● WHAT IS ASKED
Render the lines below as a two-column CSV with the headers text and answer, one row for each line with its answer. Put each field in double quotes, turn line breaks into spaces, and leave out the pictures.
--- Start INPUT DATA ---
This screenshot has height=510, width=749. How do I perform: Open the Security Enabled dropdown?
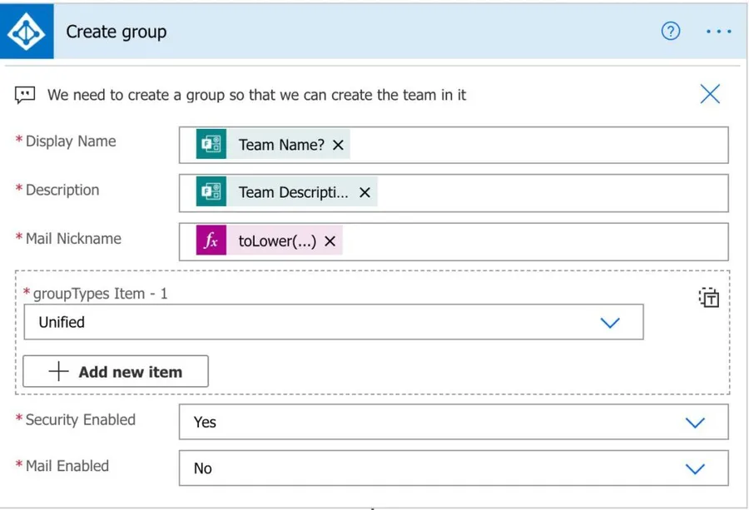click(x=694, y=423)
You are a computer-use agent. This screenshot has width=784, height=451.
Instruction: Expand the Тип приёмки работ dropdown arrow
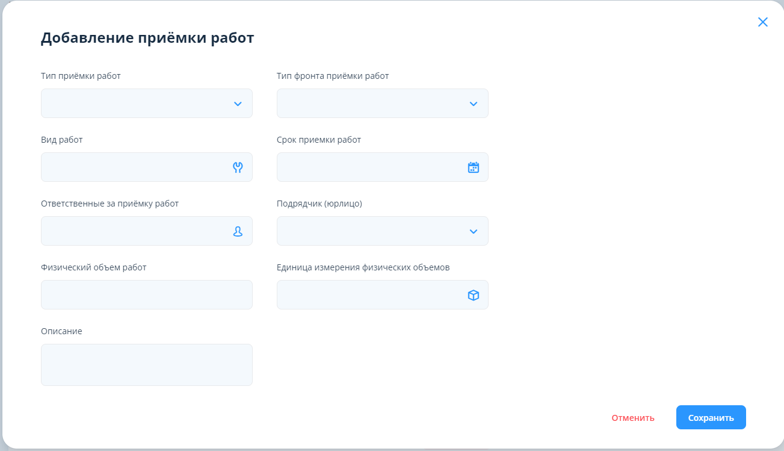[238, 104]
--- End INPUT DATA ---
● ANSWER TO THIS PROBLEM
text,answer
"This screenshot has height=510, width=749. How do I perform: Open the Security Enabled dropdown?","click(x=694, y=423)"
"You are a computer-use agent. This screenshot has width=784, height=451. Instruction: Expand the Тип приёмки работ dropdown arrow","[238, 104]"